RAC-driven cell migration – differential signalling through different GEFs
Even though activation of RAC has been shown to have only positive roles in tumour initiation and growth, it can lead to opposing migratory phenotypes – cell-cell adhesion versus motility – raising the possibility that targeting RAC in a clinical setting could exacerbate tumour progression. This calls for the identification of factors that both influence the selection of RAC-driven cellular processes as well as mediate RAC’s effects. In a recent study (Marei et al. Nature Communications 2016) we demonstrated that two RAC GEFs TIAM1 and P-REX1 promote RAC-driven cell‒cell adhesion and RAC-driven cell migration and invasion respectively, through regulating the RAC interactome. While TIAM1 promotes the association of RAC with proteins known to be important for the formation and maintenance of cell-cell adhesions and consequently inhibits migration, we demonstrated that P-REX1 stimulates migration through enhancing the interaction between RAC and the actin-remodelling protein Flightless-1 homolog (FLII), to modulate cell contraction in a RHOA-ROCK independent manner. Thus, in this study, we provided direct evidence that RAC GEFs are critical determinants of selectivity in signalling events downstream of RAC (see also Marei et al. Small GTPases 2016).
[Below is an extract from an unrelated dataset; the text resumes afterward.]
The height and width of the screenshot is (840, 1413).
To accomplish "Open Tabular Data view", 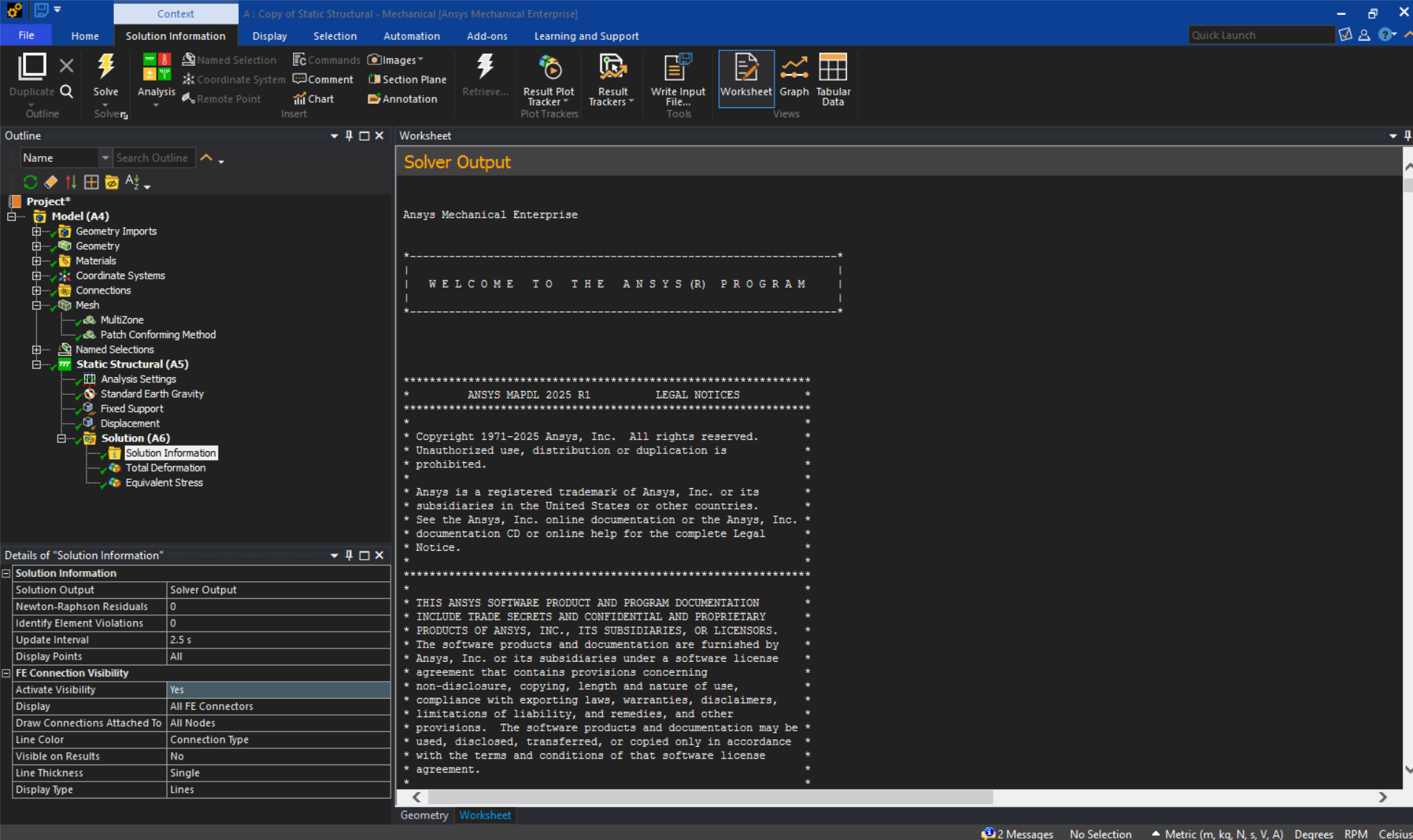I will tap(833, 77).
We have additionally shown that the RAC GEF TIAM2/STEF is also required for optimal cell migration via regulating microtubule targeting of focal adhesions, adhesions required for attachment of the cells to their substrate (Rooney et al. EMBO Reports 2010). Moreover we have shown that RAC is post-translationally modified during HGF-induced migration by both SUMOylation and ubiquitylation. SUMOylation leads to the stabilisation of the active form of RAC, and is required for optimal cell migration (Castillo-Lluva et al. Nat Cell Biol. 2010). Ubiquitylation leads to degradation of active RAC and cells lacking HACE1, the ubiquitin ligase responsible for ubiquitylating RAC1, have enhanced cell migration compared to control cells (Castillo-Lluva et al. Oncogene 2013).